I don’t remember much about school lunches back when I was in grade school and junior high, other than that the fare generally consisted of canned vegetables, some form of meat and lots of carbohydrates.
Students often complained about the monotony but did anyone really care about the nutritional value? Probably not very much.
Fast-forward… oh, never mind how many years. The quality of what’s served in the school cafeteria has moved front and center as an issue of importance to children’s health, and all too often it falls lower than it should on the nutritional yardstick.
Schools have been slow to make the switch to more healthful menus. Many of them are trying. Compared to even a decade ago, the awareness is higher. School lunch programs have more and better options for incorporating fruit, vegetables and whole grains in what they serve.
But on many measures, progress has been slow. A 2008 government analysis of school lunch quality found that although most children were getting adequate vitamins and minerals, school lunches were still too low in fruit, vegetables and fiber and too high in sodium and saturated fat.

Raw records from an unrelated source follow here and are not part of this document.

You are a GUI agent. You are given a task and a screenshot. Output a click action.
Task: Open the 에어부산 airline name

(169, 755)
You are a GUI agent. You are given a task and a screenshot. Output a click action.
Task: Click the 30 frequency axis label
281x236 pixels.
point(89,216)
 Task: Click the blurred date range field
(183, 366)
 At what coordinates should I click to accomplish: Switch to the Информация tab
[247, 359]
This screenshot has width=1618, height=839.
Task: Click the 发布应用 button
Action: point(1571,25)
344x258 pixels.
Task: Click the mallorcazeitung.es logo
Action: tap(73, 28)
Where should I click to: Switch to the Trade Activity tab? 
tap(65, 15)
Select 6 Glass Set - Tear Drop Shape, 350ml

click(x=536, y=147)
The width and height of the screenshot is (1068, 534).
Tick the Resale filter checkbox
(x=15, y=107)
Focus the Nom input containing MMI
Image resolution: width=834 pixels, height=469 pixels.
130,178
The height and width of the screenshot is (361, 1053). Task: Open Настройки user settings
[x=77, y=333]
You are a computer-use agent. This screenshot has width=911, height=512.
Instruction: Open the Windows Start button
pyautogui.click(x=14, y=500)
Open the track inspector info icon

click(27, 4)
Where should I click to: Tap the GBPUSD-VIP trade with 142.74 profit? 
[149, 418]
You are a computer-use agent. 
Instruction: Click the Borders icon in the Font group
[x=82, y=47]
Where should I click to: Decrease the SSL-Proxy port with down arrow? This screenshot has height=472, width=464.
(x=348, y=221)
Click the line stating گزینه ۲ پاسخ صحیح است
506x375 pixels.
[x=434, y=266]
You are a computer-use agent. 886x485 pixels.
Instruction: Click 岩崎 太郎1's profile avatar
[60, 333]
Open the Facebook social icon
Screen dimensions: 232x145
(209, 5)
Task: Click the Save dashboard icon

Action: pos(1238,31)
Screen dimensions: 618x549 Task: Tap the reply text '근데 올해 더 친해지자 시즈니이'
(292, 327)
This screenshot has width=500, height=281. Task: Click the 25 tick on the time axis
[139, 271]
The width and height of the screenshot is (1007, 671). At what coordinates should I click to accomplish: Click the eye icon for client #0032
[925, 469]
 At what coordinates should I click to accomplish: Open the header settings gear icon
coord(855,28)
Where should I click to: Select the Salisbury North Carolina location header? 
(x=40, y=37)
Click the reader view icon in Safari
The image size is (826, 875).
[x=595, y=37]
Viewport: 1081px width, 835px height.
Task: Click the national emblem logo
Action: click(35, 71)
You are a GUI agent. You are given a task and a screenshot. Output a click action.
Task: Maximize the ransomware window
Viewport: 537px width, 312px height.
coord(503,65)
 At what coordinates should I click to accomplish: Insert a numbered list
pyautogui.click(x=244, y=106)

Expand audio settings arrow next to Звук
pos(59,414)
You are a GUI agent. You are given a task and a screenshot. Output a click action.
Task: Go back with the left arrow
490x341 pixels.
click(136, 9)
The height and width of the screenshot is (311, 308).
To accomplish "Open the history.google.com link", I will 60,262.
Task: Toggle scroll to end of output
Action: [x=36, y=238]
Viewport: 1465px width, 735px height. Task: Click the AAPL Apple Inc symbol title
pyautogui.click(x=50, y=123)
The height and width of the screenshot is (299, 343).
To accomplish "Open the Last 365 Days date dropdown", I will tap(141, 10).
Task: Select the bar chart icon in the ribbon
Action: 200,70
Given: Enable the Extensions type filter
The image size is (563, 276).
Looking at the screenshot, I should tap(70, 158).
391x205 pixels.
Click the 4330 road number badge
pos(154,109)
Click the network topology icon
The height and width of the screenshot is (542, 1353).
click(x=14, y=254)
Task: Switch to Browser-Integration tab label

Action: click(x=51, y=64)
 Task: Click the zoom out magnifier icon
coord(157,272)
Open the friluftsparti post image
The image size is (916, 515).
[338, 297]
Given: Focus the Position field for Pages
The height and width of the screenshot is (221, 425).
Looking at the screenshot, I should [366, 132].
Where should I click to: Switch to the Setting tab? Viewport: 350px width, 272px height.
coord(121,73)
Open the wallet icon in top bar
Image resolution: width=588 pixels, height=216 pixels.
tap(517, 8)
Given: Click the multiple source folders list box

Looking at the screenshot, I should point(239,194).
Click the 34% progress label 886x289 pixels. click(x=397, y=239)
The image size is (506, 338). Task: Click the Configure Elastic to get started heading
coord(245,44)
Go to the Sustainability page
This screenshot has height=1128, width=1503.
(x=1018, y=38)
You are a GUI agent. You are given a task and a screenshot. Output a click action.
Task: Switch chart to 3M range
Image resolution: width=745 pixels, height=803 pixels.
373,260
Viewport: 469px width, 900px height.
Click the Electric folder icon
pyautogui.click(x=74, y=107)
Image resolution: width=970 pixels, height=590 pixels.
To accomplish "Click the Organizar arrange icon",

So why aren’t school lunch programs doing better?
What isn’t always recognized, frankly, are the barriers they face. This past summer the USDA released its first-ever evaluation of the Farm to School program, which connects school lunch programs with local food producers. When a government team visited 15 school districts participating in the Farm to School program, they found that both farmers and school officials were enthusiastic about the program – but they also identified a number of practical challenges.
For one thing, smaller local producers often aren’t equipped to supply the volume required by school cafeterias. For another, fresh fruit and vegetables are seasonal, generally peaking during the summer months when school isn’t in session. Although farmers could build greenhouses to extend the availability of fresh produce, it would cost them money to do so.
School food service directors told the USDA team they were especially concerned about safe growing and handling practices. The report noted that standards aren’t always clear for growers, nor are food service directors necessarily trained to determine whether the fresh apples they’re purchasing from a local grower have been safely produced.
Schools that want to make the transition to more fresh food also face infrastructure problems. Many school kitchens, accustomed to reheating food that’s already precooked, simply aren’t set up to prepare meat or vegetables from scratch. They might not have adequate refrigerator space. Some even lack decent knives or other essential cooking equipment, nor do they have staff with the training to work with fresh food.
All of this takes money, which many school districts don’t have. In this context, it’s encouraging to see initiatives such as Let’s Move! Salad Bars 2 Schools, whose goal is to fund and provide grants that help schools install properly cooled salad bars in the cafeteria. For cash-poor districts, however, the expense of retrofitting a kitchen to serve more nutritious meals is likely to remain a significant obstacle.
Finally, there’s the political aspect to consider: Because school lunch programs are subsidized by the federal government, Congress gets a say in the standards – and last week lawmakers in Washington voted to block or delay efforts at reducing sodium and potatoes in school lunches and increasing the amount of whole grains served to school children.
None of these problems is necessarily insurmountable. But they’re not trivial either. Schools can serve better lunches but it won’t happen overnight and it’s probably safe to say that most of them will need help getting there.